• _ABOUT THIS EXERCISE_:
Please set down, exactly as written, the line containing "Where should I click to: Click the green" and every line after it through the end of the records.
[INPUT FOR THIS TASK — start]
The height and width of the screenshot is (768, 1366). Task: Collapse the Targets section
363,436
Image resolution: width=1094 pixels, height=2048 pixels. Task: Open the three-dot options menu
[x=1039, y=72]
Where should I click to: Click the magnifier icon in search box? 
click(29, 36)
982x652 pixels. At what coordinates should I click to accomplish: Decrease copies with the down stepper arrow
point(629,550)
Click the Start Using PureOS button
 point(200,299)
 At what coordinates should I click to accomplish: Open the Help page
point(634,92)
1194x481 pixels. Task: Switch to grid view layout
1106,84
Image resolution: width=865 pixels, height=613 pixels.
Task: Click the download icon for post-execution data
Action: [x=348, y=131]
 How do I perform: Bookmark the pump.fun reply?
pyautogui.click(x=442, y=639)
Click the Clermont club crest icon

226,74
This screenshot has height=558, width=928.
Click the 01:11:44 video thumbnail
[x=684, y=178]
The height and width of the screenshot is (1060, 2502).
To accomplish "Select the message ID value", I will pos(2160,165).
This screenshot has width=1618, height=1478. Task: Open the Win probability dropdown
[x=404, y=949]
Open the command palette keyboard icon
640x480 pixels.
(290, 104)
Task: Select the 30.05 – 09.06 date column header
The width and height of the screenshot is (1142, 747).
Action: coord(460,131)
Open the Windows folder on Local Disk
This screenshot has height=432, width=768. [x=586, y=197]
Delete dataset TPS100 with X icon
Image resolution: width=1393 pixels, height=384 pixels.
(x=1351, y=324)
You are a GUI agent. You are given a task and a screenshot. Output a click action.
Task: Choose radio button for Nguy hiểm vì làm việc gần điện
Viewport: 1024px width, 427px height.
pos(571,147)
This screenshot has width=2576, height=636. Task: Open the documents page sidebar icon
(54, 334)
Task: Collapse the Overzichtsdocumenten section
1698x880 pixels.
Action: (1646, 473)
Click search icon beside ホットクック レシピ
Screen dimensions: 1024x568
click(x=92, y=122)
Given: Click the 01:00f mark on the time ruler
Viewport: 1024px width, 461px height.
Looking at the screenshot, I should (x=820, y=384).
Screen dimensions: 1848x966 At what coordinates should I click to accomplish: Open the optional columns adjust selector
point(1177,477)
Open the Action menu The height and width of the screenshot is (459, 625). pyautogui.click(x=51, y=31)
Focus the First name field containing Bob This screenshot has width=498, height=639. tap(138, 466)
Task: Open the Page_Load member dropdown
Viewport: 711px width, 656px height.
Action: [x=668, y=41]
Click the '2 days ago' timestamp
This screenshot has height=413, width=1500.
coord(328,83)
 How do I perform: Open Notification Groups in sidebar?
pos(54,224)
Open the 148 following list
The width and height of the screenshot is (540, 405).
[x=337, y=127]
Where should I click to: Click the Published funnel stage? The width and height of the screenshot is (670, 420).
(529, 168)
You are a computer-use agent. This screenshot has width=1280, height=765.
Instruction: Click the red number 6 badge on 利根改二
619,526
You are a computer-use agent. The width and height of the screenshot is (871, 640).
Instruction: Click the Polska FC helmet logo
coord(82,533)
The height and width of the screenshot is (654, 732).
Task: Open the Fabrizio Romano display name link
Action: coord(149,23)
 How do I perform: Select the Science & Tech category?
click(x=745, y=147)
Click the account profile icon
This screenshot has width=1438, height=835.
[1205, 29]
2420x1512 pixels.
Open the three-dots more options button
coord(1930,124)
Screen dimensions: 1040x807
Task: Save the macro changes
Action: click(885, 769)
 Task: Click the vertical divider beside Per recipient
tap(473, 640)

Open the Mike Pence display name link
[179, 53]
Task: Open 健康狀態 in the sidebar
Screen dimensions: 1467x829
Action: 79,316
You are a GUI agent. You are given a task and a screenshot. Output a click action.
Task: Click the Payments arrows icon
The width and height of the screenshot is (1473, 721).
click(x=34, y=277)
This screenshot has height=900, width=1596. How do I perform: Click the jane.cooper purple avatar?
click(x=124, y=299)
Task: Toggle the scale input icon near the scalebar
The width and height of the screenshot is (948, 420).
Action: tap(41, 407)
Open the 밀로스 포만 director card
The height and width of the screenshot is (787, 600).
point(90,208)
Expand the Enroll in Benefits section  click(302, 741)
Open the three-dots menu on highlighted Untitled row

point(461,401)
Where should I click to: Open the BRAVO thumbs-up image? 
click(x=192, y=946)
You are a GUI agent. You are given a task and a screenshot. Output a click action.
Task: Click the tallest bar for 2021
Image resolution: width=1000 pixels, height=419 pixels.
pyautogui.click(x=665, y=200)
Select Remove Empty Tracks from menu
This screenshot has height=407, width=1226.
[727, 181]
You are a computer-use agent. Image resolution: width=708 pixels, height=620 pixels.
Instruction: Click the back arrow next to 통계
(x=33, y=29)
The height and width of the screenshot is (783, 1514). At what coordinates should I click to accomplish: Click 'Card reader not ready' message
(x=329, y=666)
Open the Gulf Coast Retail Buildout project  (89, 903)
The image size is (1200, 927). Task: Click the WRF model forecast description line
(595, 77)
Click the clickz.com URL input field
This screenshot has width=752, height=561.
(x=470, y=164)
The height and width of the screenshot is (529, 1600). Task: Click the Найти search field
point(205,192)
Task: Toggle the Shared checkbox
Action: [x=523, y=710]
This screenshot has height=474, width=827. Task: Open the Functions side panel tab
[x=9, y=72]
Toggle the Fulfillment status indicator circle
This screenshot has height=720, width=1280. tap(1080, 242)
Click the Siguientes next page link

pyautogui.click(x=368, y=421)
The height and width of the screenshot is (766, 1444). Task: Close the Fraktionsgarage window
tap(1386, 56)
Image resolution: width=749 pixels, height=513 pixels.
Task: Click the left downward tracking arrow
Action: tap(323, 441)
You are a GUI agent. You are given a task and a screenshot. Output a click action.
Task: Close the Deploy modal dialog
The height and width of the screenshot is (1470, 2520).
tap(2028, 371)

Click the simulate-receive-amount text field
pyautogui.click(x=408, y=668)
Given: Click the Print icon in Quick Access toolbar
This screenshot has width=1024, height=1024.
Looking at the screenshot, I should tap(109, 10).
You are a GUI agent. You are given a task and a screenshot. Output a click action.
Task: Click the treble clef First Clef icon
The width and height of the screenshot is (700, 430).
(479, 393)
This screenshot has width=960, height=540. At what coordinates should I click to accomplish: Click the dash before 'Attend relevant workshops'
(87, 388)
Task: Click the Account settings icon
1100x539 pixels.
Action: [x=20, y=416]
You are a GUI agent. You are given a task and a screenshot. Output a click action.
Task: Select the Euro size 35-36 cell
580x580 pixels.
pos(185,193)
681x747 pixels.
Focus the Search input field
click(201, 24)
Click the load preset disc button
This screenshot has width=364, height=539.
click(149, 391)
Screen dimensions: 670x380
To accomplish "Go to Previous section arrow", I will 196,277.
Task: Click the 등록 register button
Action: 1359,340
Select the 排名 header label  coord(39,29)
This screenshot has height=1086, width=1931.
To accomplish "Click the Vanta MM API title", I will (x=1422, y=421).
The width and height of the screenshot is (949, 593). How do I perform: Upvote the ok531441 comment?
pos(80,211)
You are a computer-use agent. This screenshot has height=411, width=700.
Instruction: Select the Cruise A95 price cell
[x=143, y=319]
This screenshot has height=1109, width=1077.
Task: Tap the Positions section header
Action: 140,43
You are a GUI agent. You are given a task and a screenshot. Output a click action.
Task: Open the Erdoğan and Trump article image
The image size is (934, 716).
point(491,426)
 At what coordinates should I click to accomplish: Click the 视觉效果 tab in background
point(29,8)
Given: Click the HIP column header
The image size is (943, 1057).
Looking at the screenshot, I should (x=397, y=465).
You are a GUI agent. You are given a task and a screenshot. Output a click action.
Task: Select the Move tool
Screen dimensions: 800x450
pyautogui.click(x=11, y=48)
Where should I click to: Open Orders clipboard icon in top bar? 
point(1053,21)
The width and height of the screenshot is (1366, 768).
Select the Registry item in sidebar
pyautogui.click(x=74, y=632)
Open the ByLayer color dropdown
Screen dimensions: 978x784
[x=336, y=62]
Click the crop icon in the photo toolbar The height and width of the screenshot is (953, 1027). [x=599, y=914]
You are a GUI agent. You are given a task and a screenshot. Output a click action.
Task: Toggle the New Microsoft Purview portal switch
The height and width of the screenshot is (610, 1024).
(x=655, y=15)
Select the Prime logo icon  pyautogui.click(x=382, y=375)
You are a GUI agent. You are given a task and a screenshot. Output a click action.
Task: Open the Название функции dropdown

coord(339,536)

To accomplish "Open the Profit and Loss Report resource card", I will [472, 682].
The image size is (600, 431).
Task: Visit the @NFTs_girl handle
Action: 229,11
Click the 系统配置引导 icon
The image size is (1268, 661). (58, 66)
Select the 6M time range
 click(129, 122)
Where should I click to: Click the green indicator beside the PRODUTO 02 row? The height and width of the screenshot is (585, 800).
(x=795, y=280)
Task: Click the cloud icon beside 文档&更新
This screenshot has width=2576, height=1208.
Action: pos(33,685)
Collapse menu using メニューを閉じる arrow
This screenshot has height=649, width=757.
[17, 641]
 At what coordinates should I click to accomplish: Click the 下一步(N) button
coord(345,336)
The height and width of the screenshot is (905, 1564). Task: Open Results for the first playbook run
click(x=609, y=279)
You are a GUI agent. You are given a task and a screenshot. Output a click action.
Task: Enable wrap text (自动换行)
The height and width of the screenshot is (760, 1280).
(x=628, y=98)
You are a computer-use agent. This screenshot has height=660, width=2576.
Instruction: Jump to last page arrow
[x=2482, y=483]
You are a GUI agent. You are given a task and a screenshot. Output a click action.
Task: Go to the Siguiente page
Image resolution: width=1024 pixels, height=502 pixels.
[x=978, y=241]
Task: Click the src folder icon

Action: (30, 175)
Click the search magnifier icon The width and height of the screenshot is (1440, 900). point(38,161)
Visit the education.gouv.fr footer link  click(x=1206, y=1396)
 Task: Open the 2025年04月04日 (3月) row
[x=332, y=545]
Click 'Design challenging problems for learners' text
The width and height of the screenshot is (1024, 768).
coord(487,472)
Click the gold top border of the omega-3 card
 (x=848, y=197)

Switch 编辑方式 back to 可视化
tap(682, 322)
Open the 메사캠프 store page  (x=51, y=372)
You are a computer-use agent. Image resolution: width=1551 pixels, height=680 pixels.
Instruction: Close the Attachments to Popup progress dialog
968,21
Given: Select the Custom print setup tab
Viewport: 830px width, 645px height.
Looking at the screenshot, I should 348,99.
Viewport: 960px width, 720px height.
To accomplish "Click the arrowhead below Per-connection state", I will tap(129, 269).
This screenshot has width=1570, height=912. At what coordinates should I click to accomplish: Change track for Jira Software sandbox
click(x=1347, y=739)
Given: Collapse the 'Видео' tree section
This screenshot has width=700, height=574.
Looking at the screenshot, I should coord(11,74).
[INPUT FOR THIS TASK — finish]
• _WRITTEN RESPONSE_:
Where should I click to: Click the green indicator beside the PRODUTO 02 row? The height and width of the screenshot is (585, 800).
(x=795, y=280)
Task: Click the cloud icon beside 文档&更新
This screenshot has width=2576, height=1208.
Action: pos(33,685)
Collapse menu using メニューを閉じる arrow
This screenshot has height=649, width=757.
[17, 641]
 At what coordinates should I click to accomplish: Click the 下一步(N) button
coord(345,336)
The height and width of the screenshot is (905, 1564). Task: Open Results for the first playbook run
click(x=609, y=279)
You are a GUI agent. You are given a task and a screenshot. Output a click action.
Task: Enable wrap text (自动换行)
The height and width of the screenshot is (760, 1280).
(x=628, y=98)
You are a computer-use agent. This screenshot has height=660, width=2576.
Instruction: Jump to last page arrow
[x=2482, y=483]
You are a GUI agent. You are given a task and a screenshot. Output a click action.
Task: Go to the Siguiente page
Image resolution: width=1024 pixels, height=502 pixels.
[x=978, y=241]
Task: Click the src folder icon

Action: (30, 175)
Click the search magnifier icon The width and height of the screenshot is (1440, 900). point(38,161)
Visit the education.gouv.fr footer link  click(x=1206, y=1396)
 Task: Open the 2025年04月04日 (3月) row
[x=332, y=545]
Click 'Design challenging problems for learners' text
The width and height of the screenshot is (1024, 768).
coord(487,472)
Click the gold top border of the omega-3 card
 (x=848, y=197)

Switch 编辑方式 back to 可视化
tap(682, 322)
Open the 메사캠프 store page  (x=51, y=372)
You are a computer-use agent. Image resolution: width=1551 pixels, height=680 pixels.
Instruction: Close the Attachments to Popup progress dialog
968,21
Given: Select the Custom print setup tab
Viewport: 830px width, 645px height.
Looking at the screenshot, I should 348,99.
Viewport: 960px width, 720px height.
To accomplish "Click the arrowhead below Per-connection state", I will tap(129, 269).
This screenshot has width=1570, height=912. At what coordinates should I click to accomplish: Change track for Jira Software sandbox
click(x=1347, y=739)
Given: Collapse the 'Видео' tree section
This screenshot has width=700, height=574.
Looking at the screenshot, I should coord(11,74).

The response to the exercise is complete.